→ **Brano selezionato**:
++++++++++

In questo anno, a Facta abbiamo smentito più e più volte video e foto utilizzate in maniera fuorviante per sostenere falsamente che le persone riprese fossero attori palestinesi a Gaza che inscenavano ferite o fingevano di essere morti in strada o negli ospedali della città. Una tesi cospirativa particolarmente odiosa perché in più occasioni ha cercato di negare l’uccisione di bambini nel corso dei raid israeliani lungo la Striscia, affermando che si trattassero di bambolotti mostrati a favore di foto.
Contattato da France24, Robert Topinka, docente alla Birkbeck University di Londra e analista della disinformazione online, ha dichiarato che uno dei motivi per cui viene creata la disinformazione come Pallywood è quello di diluire gli aspetti disumani dei conflitti. Per l’esperto, però, in questo caso ci sono anche forti motivazioni politiche che guidano tale diffusione. «Pallywood è propaganda. È assolutamente chiaro che gli abitanti di Gaza stanno subendo sofferenze incredibili in questo momento. Ci sono infinite prove a riguardo. Quindi far sembrare che le persone stiano ingigantendo la sofferenza aiuta a raccontare una storia diversa su ciò che sta realmente accadendo. Fa sembrare la cosa meno un disastro umanitario», spiega il ricercatore. Per Shakuntala Banaji, esperta di disinformazione e direttrice del programma per il Master in Media, Comunicazione e Sviluppo alla London School of Economics and Political Science, contattata sempre dai giornalisti francesi, le teoria cospirazionista di “Pallywood” si adatta infatti «all’intero lessico della disumanizzazione dei palestinesi».
L’invasione di foto e video fuori contesto
Prima le immagini e i filmati delle violenze sui civili commesse dai militanti di Hamas il 7 ottobre in Israele e poi quelle che mostrano morte e sofferenza estrema a Gaza bombardata dai continui raid israeliani hanno popolato le pagine dei giornali e le bacheche social in tutto il mondo. Un flusso di foto e video costante che continua tuttora, con nuove scene di distruzione provenienti dal Libano. L’immagine è tra i principali strumenti di denuncia e testimonianza utilizzati nel racconto dell’attuale guerra in Medio Oriente.

++++++++++

→ **Righe di dati**:
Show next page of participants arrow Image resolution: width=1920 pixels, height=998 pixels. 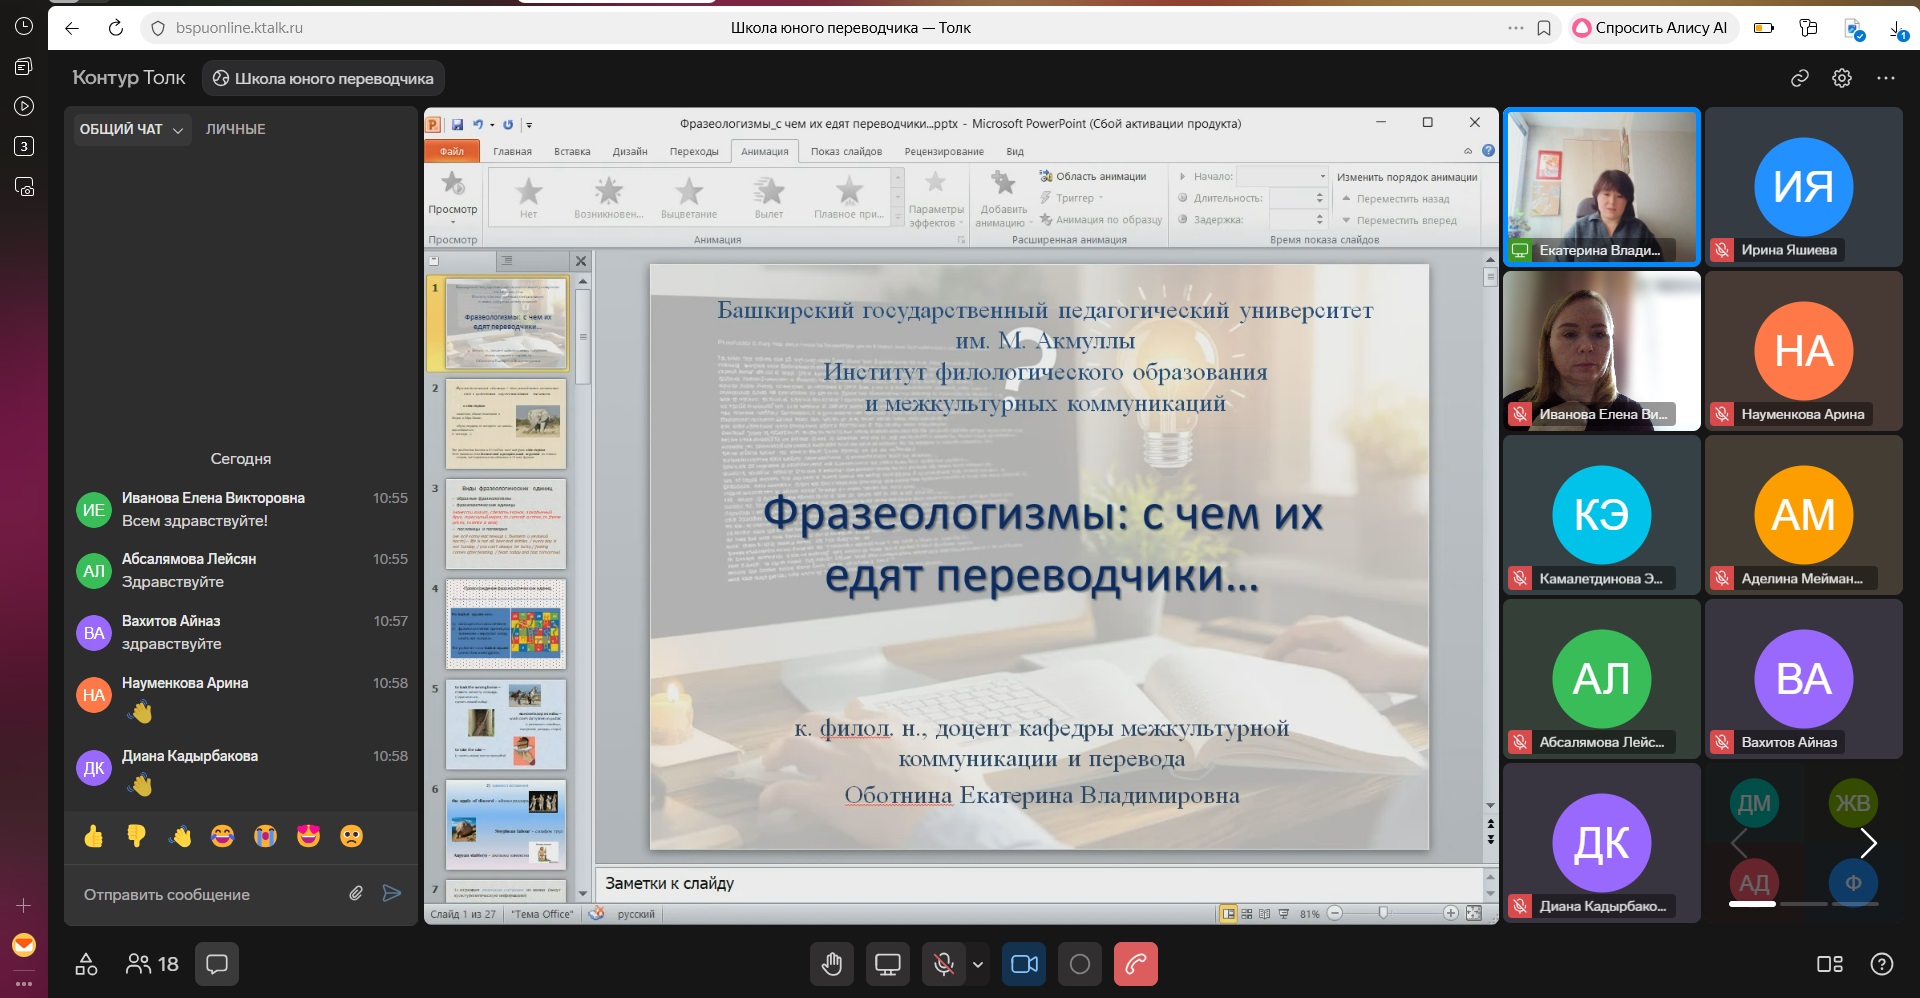[1867, 843]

++++++++++

→ **Cose da fare**:
**a.** Ripeti il brano su Pallywood cominciando da "In questo anno, a" e proseguendo fino a "favore di foto.", senza cambiare nulla.
**b.** Stabilisci se le affermazioni seguenti concordano con il brano su Pallywood, rispondendo sì o no a ciascuna e citando tra virgolette le parole del testo che lo decidono: (i) Robert Topinka insegna alla Birkbeck University di Londra; (ii) Shakuntala Banaji è stata contattata da giornalisti tedeschi; (iii) le nuove scene di distruzione citate provengono dalla Siria.
**c.** Secondo il brano su Pallywood, quale testata ha contattato Robert Topinka?

→ **Risposte ai compiti**:
**a.**
In questo anno, a Facta abbiamo smentito più e più volte video e foto utilizzate in maniera fuorviante per sostenere falsamente che le persone riprese fossero attori palestinesi a Gaza che inscenavano ferite o fingevano di essere morti in strada o negli ospedali della città. Una tesi cospirativa particolarmente odiosa perché in più occasioni ha cercato di negare l’uccisione di bambini nel corso dei raid israeliani lungo la Striscia, affermando che si trattassero di bambolotti mostrati a favore di foto.

**b.**
(i) Sì: «Robert Topinka, docente alla Birkbeck University di Londra».
(ii) No: «contattata sempre dai giornalisti francesi».
(iii) No: «con nuove scene di distruzione provenienti dal Libano».

**c.** France24.